Curiosity Navcam panorama from Jubilee Pass, sol 746 (September 11, 2014)
Curiosity Navcam panorama from Jubilee Pass, sol 746 (September 11, 2014) Curiosity took this photo on sol 746 as she prepared to cross Owens Valley. She sits in Jubilee Pass; outcrops associated with Jubilee Pass stretch across the whole panorama. In the distance, beyond a ripple field, is Panamint Butte. Beyond that is a light-colored patch, Pahrump Hills.Image: NASA / JPL / Jan van Driel

On the extreme right of this panorama, there is a curious-looking crack through the outcrop that caught the attention of the science team. So, before driving on sol 747, they took a large, detailed panorama of the outcrop. To me, this is the most exciting part.
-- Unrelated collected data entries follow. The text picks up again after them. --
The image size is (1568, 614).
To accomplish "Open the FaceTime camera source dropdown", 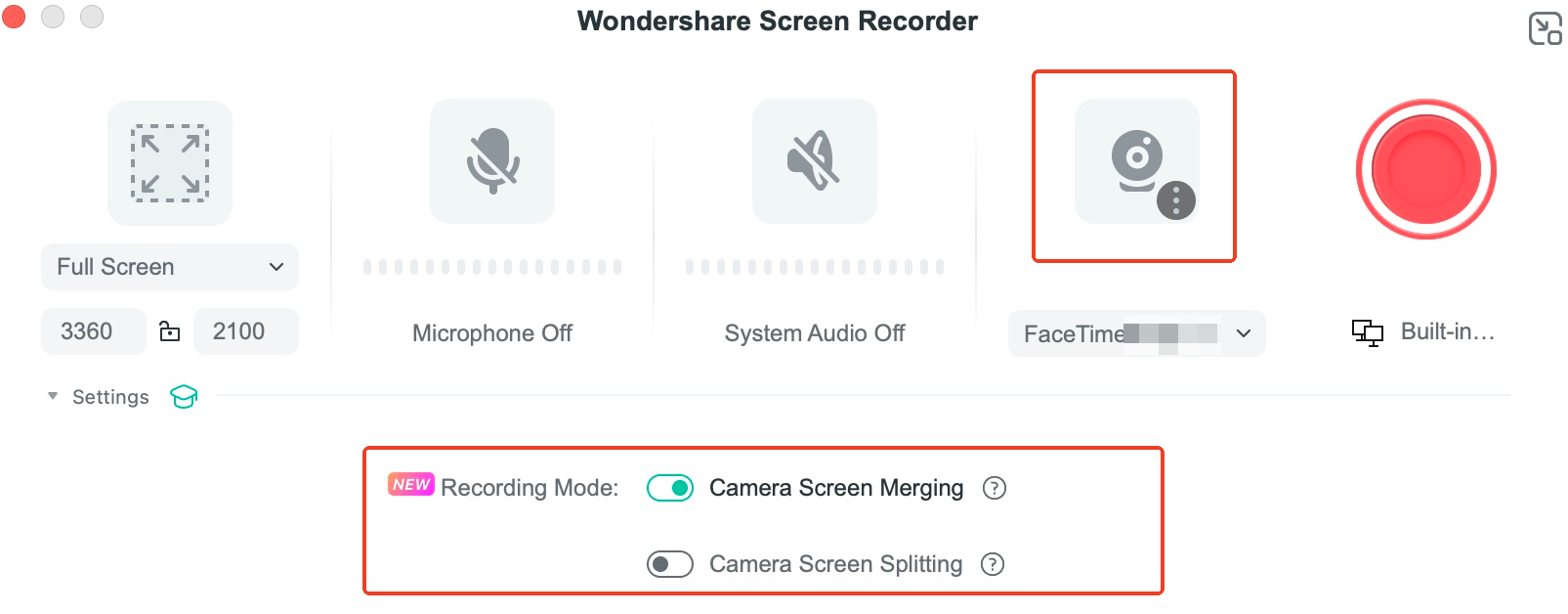I will (1136, 333).
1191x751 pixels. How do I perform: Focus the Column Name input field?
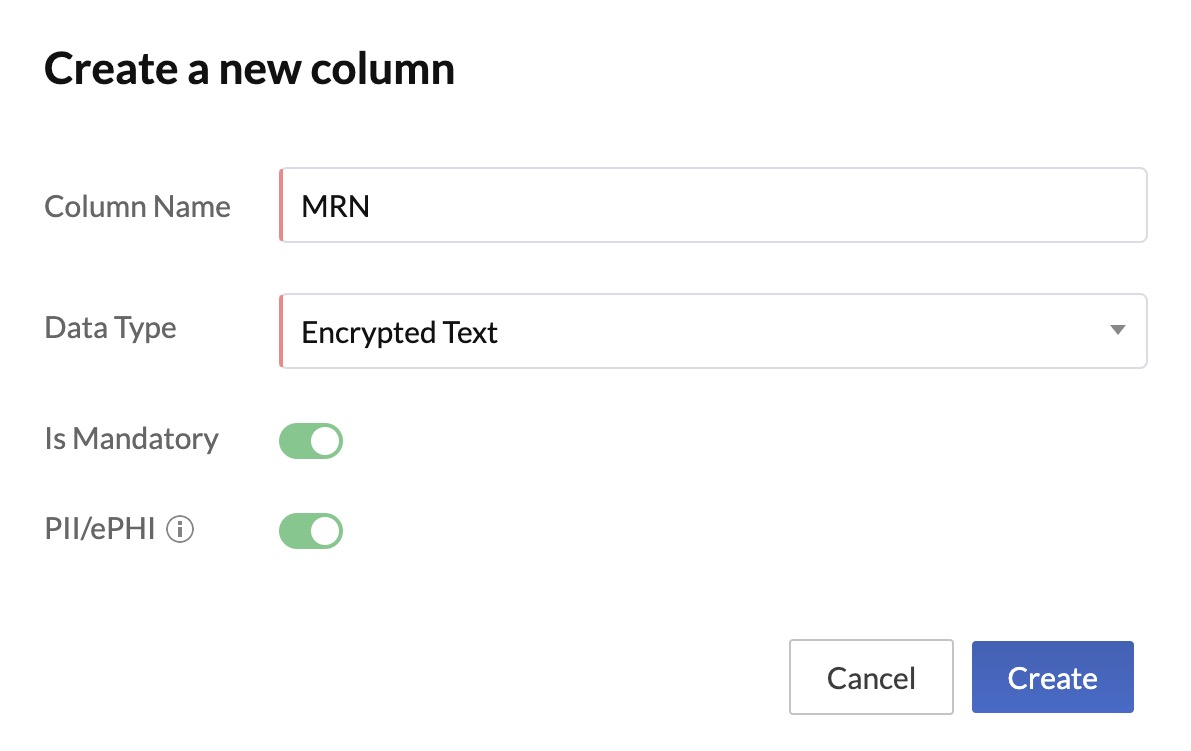click(x=712, y=206)
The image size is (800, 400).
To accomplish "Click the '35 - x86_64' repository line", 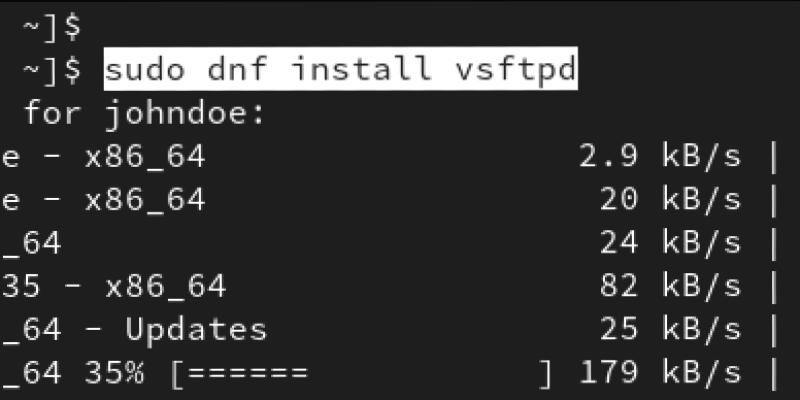I will tap(113, 287).
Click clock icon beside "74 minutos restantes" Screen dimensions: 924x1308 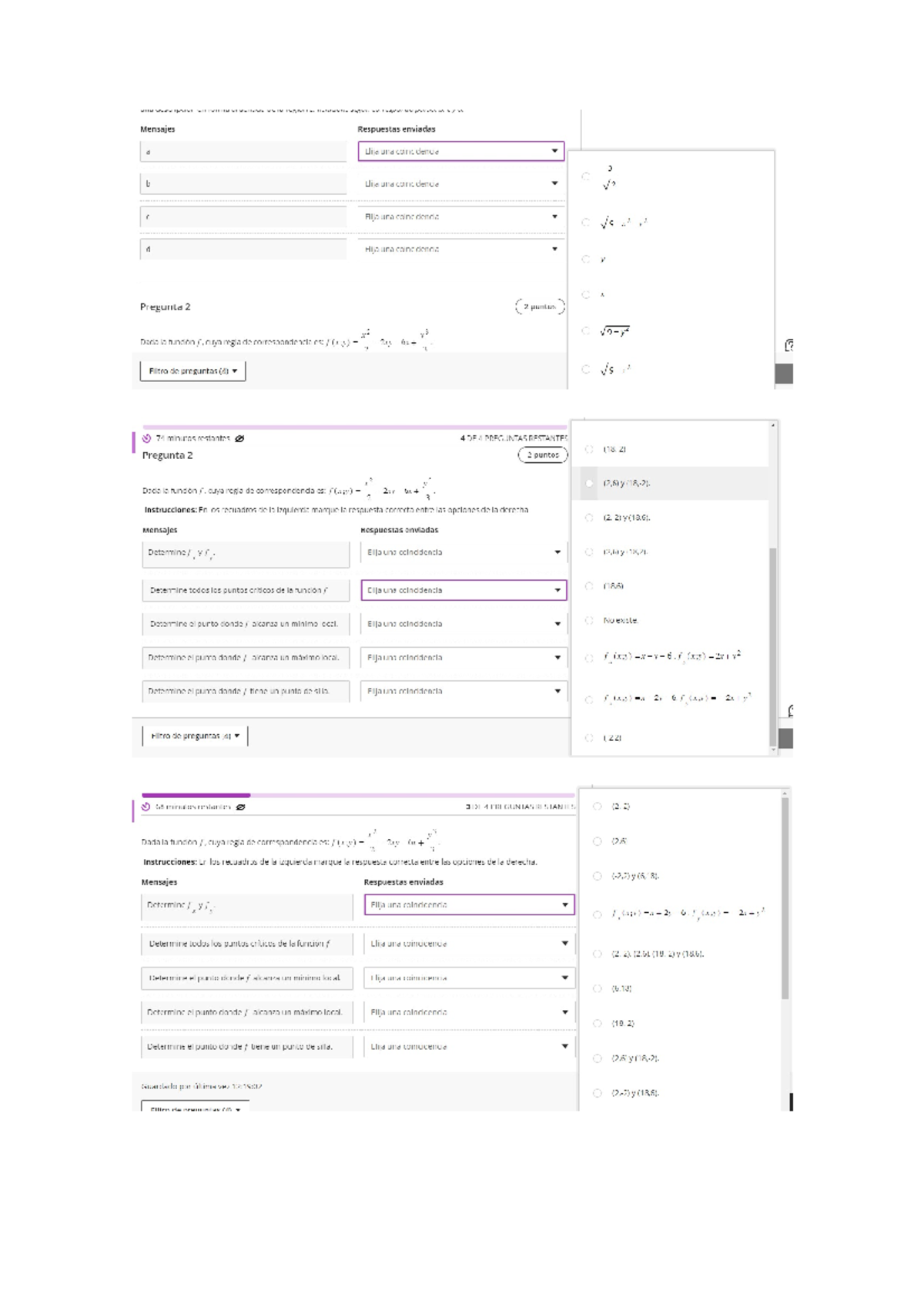[x=146, y=438]
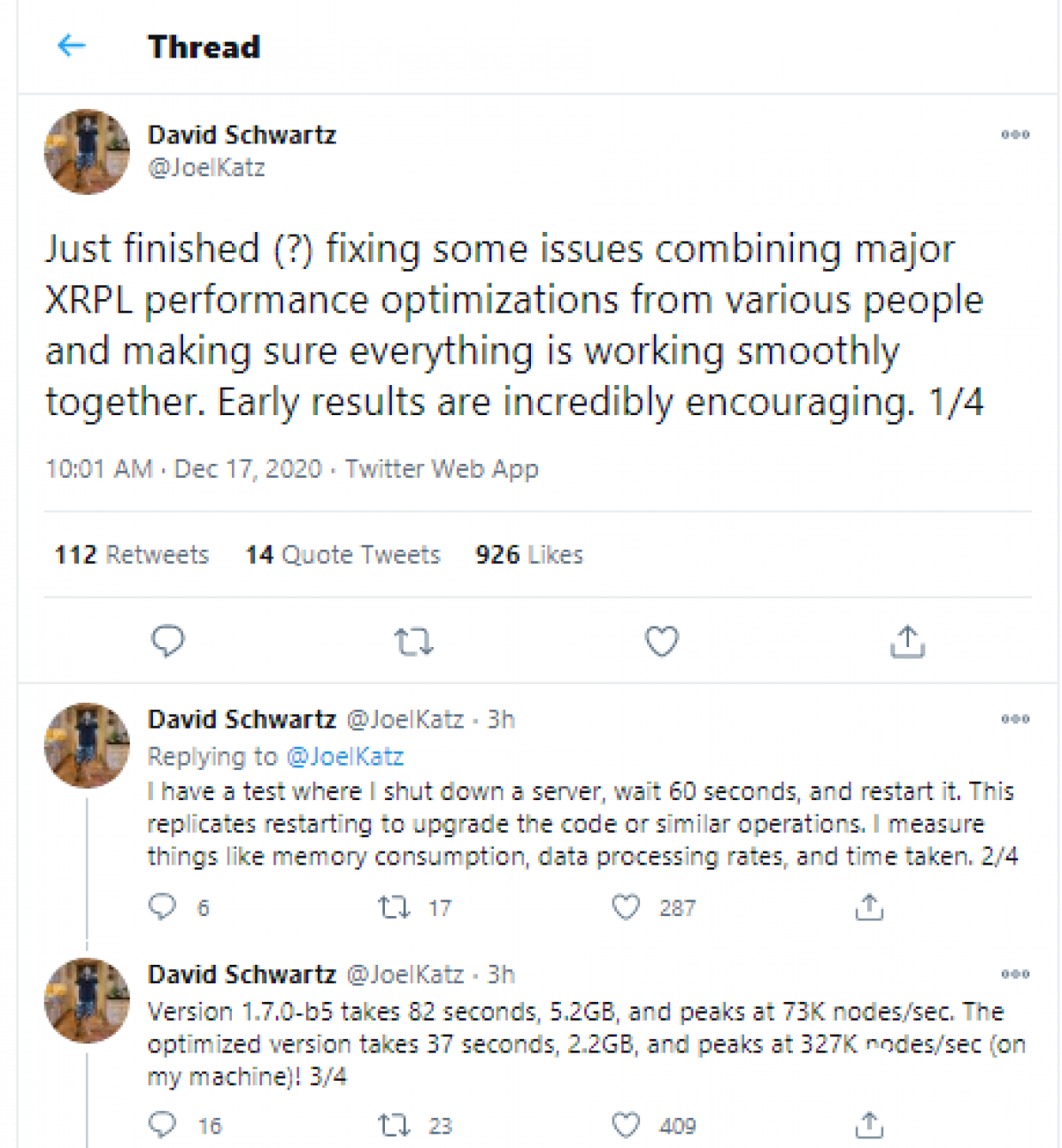Select the Thread header title
Viewport: 1062px width, 1148px height.
coord(204,47)
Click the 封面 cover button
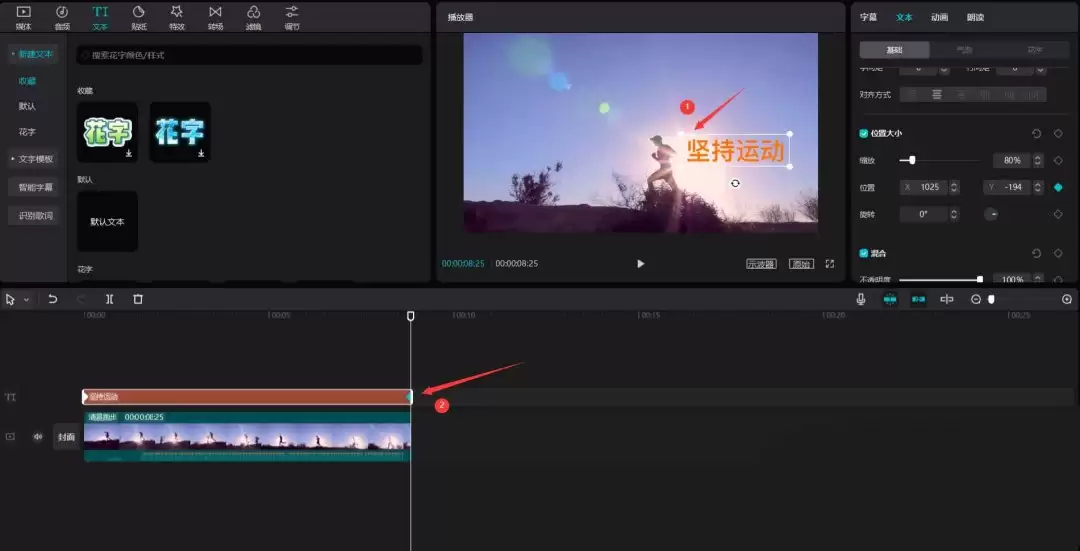Image resolution: width=1080 pixels, height=551 pixels. [66, 437]
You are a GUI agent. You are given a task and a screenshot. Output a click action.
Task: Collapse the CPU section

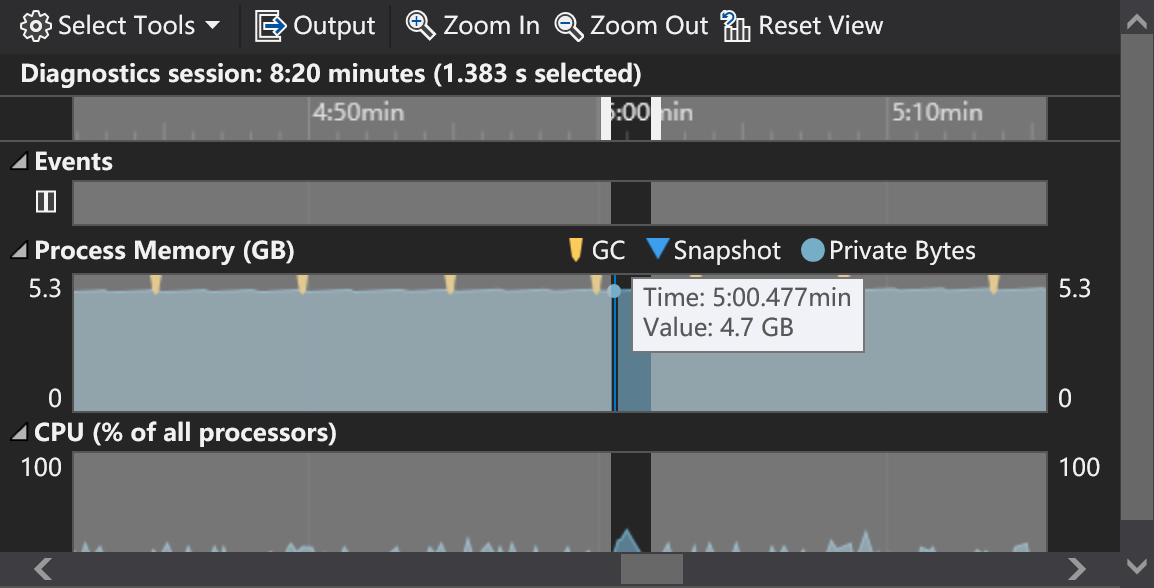click(20, 432)
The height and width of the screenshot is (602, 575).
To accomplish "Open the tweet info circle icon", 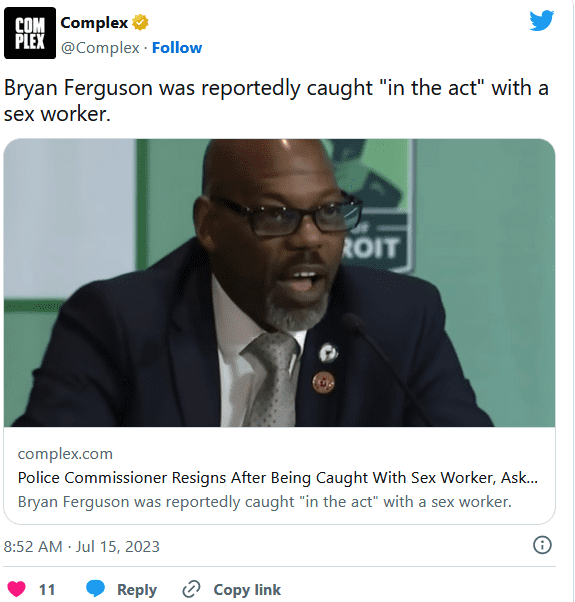I will 542,545.
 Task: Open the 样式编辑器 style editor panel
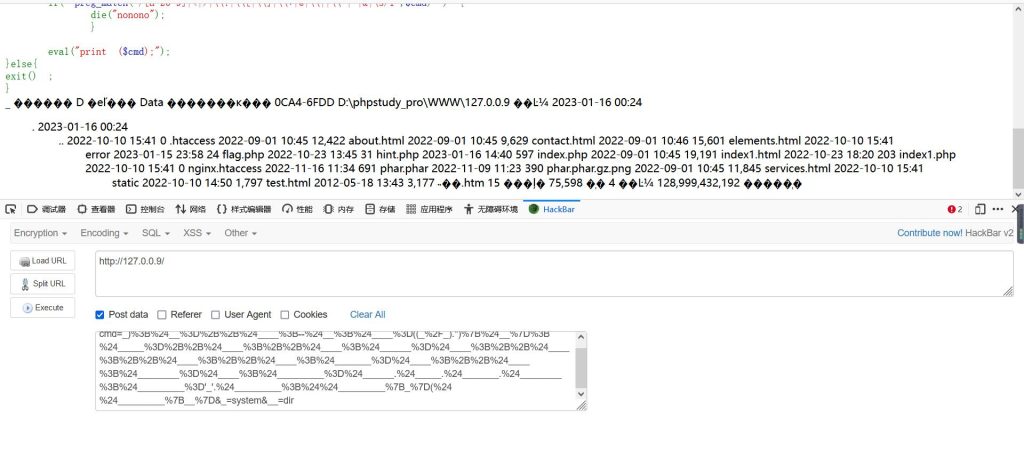pyautogui.click(x=244, y=209)

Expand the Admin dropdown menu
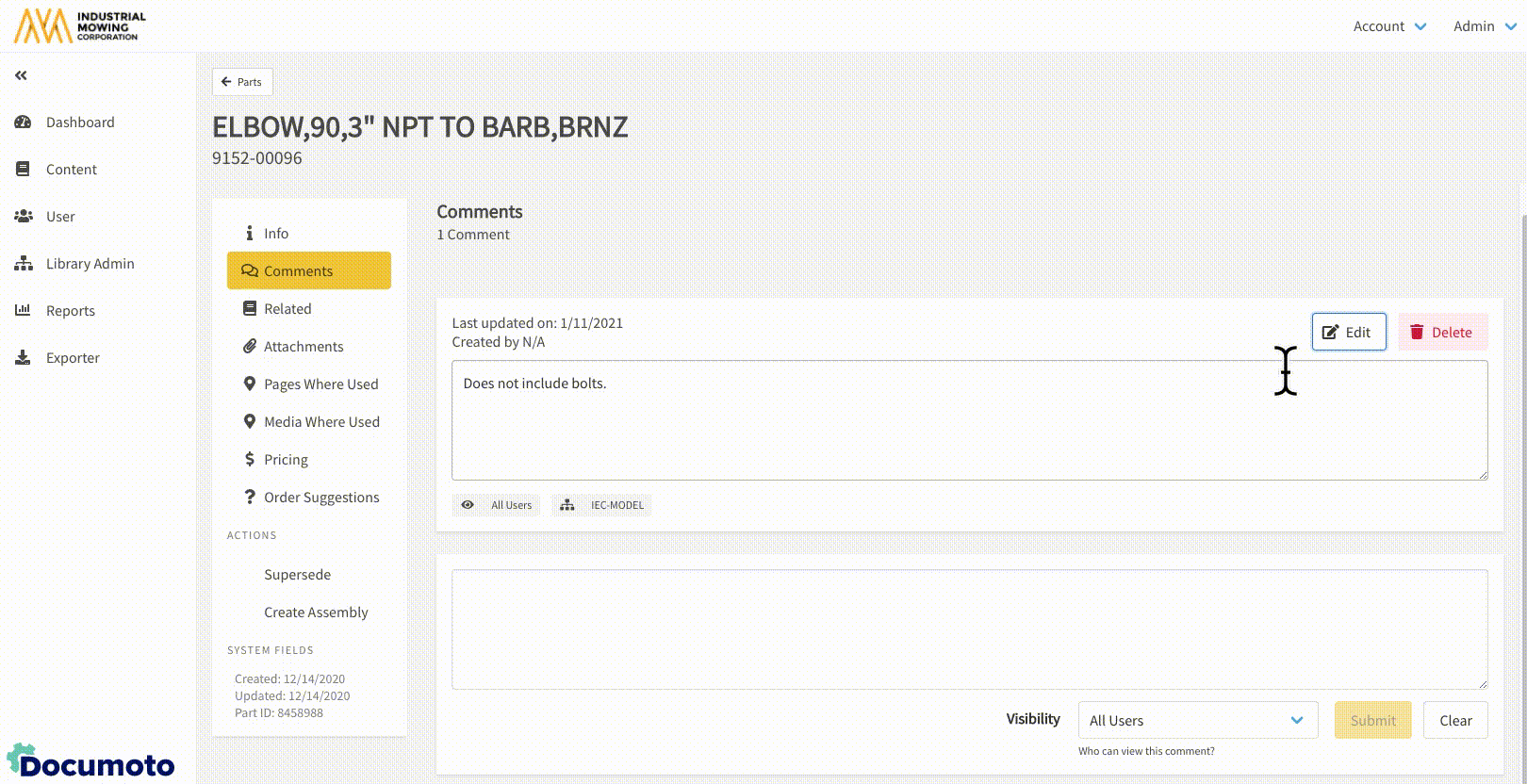(x=1484, y=26)
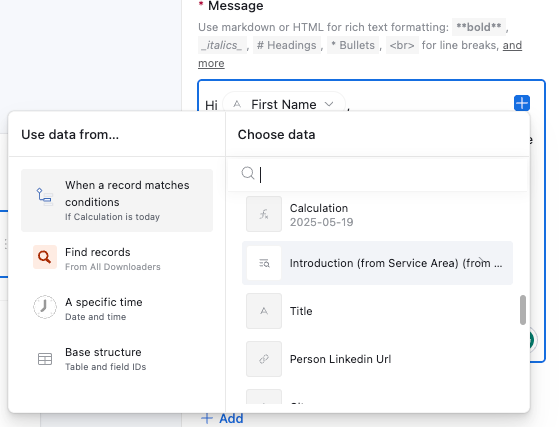Pick A specific time data source
The image size is (560, 427).
point(117,308)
I have attempted to place a scale bar on it to give a sense of the size of this feature, but the scale bar could be off by 50% (either short or long), and of course the scale of the image changes as you go from the bottom (which is closer to the rover) to the top (which is farther).

Outcrop near Jubilee Pass, Curiosity sol 747
Outcrop near Jubilee Pass, Curiosity sol 747 Mosaic of several Mastcam-R pictures taken on sol 747 (September 12, 2014) of an outcrop near Jubilee Pass. The color of the image has been stretched to emphasize contrasts among different-colored parts of the rock.Image: NASA / JPL / MSSS / Emily Lakdawalla

We're looking at an outcrop of very thinly bedded rock. There is a fracture in the rock, and discoloration and bright veins along the fracture. One might hypothesize that fluids once flowed along this fracture, and altered the surrounding rocks. Or it could be something else. In any case, Curiosity drove away after taking this photo. I don't see any ChemCam shots of this feature. There were a couple of other nearby Mastcam targets, including what looks like an incredibly thinly eroded layer of rock. The cohesion of these thin rock layers is really surprising to me, even in Mars' relatively low gravity (38% of Earth's).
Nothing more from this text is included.